Nigel certainly was going at express speed, when on turning a sharp corner, he barely escaped collision with a short and round-shouldered individual of advanced age, wearing a fur-bordered greatcoat almost down to the heels, and a Glengarry cap, from beneath which flowed thick locks of snow-white hair. Two black eyes, bright as beads, flashed a glance of indignant remonstrance, and the high-pitched voice, petulant in tone, was unmistakable.

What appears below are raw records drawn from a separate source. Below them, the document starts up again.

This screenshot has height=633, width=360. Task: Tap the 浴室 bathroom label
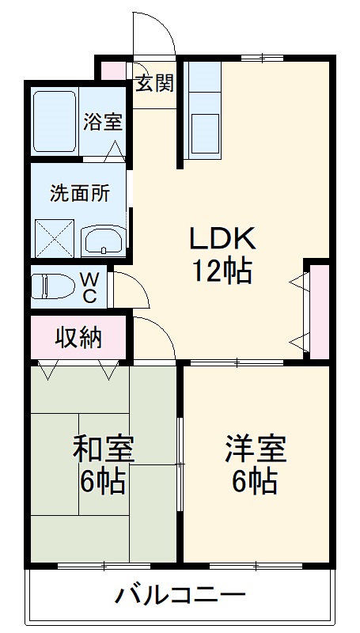[x=103, y=123]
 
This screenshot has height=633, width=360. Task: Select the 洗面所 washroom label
[x=79, y=192]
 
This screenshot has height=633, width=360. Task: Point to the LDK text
[x=221, y=237]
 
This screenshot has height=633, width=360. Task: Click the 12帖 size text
[x=221, y=271]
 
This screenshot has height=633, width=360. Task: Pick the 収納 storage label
[x=78, y=338]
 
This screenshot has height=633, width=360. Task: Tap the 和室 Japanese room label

"Mr. Carden-Cox. I beg your pardon. How do you do?" Nigel put out his hand in greeting.
The other stared haughtily. "Eh! who are you?"
"Don't you know me?"
"No, sir. I have not that pleasure," with an aggrieved sound.
"I'm Nigel—just come home."
"Young Browning. Humph."
It was dull and damp, the fogginess having deepened, and this no doubt was partly the reason why Nigel had so nearly run the old gentleman down, added to that old gentleman's perverse habit of walking on the wrong side of the pavement. But Mr. Carden-Cox had plainly no intention of allowing his movements to be influenced by weather. He pulled off one of his gloves, fished laboriously for a double eye-glass, adjusted the same carefully on the bridge of his nose, and retreated to the neighbourhood of the nearest lamp, beckoning Nigel to follow.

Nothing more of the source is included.